Eligibility criteria

• Inclusion Criteria:
• • 1. 20 Years and older.
• • 2. Life expectancy of at least 12 weeks at the pre-treatment evaluation.
• • 3. Advanced hepatocellular carcinoma with histological evidence on a biopsy specimen, or typical findings by dynamic CT or CT during hepatic arteriography/arterioportography.
• • 4. Not suitable for resection or local ablation therapy or transcatheter arterial chemoembolization.
• • 5. ECOG Performance status of 0 or 1.
• • 6. Cirrhotic status of Child-Pugh score ≤ 7.
• 7. Adequate bone marrow, liver and renal function, as assessed by the following laboratory requirements:
• • Hemoglobin ≥8.5 g/dl
• • Granulocytes≥1500/μL
• • Platelet count ≥50,000 /μL
• • PT-INR ≤ 2.3
• • Total serum bilirubin ≤ 2 mg/dl
• • AST(SGOT) and ALT(SGPT) ≤ 6 × upper limit of normal
• • Serum creatinine ≤ 1.5 × upper limit of normal
• • Amylase ≤ 2 × upper limit of normal
• • 8. Written Informed Consent must be obtained.
• Exclusion Criteria:
• • 1. Previous malignancy (except for cervical carcinoma in situ, adequate treated basal cell carcinoma, or superficial bladder tumors \[Ta, Tis and T1\], early gastric cancer, or other malignancies curatively treated \> 3 years prior to entry
• • 2. Renal failure
• • 3. Any heart disease as follows
• • Congestive heart failure defined as NYHA class III or IV
• • Active coronary artery disease or ischemic heart disease such as cardiac infarction within 6 months prior to screening
• • Serious cardiac arrhythmia
• • Serious hypertension
• • 4. Active clinically serious infections except for HBV and HCV
• • 5. Active chicken pox.
• • 6. Auditory disorder.
• • 7. Known history of HIV infection.
• • 8. Known metastatic or meningeal tumors.
• • 9. Extrahepatic tumor spread which affects patient's prognosis
• • 10. History of seizure disorder.
• • 11. Clinically significant gastrointestinal bleeding within 4 weeks prior to study entry.
• • 12. Embolization or infarction such as transient ischemic disease, deep vein thrombosis, pulmonary embolization.
• 13. Any history of treatment as follows:
• • Treatment with the agent which induces CYP3A4
• • Surgical procedure within 4 weeks prior to start of study drug
• • History of organ allograft
• • 14. Patients unable to swallow oral medications.

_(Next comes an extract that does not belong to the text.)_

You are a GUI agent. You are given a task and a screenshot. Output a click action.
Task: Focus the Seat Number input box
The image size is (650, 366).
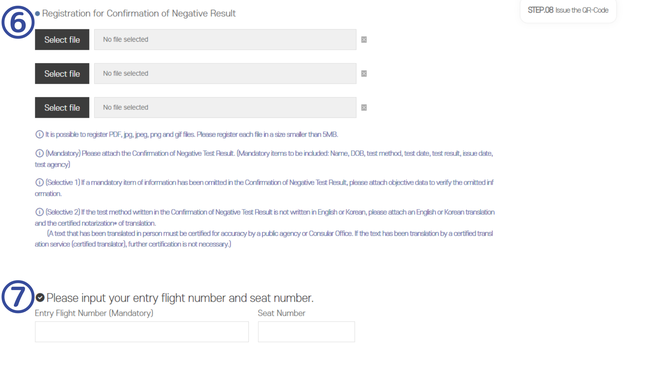tap(306, 332)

• • 15. Gastrointestinal disease that may affect to the absorption of drug or pharmacokinetics.
• • 16. Medication that may affect to the absorption of drug or pharmacokinetics.
• • 17. Any disease or disorder that may affect the evaluation of study drug.
• • 18. Entry to the other clinical trial within 4 weeks prior to entry to this study.
• • 19. Pregnant or breast-feeding patients.
• • 20. Known allergy to the investigational agent or any agent given in association with this trial.
• • 21. Substance abuse, medical, psychological or social conditions that, in the judgment of the investigator, is likely to interfere with the patient's participation in the study or evaluation of the stuy results.
• • 22. Any condition that is unstable or could jeopardize the safety of the patient and its compliance in the study, in the investigator's judgment.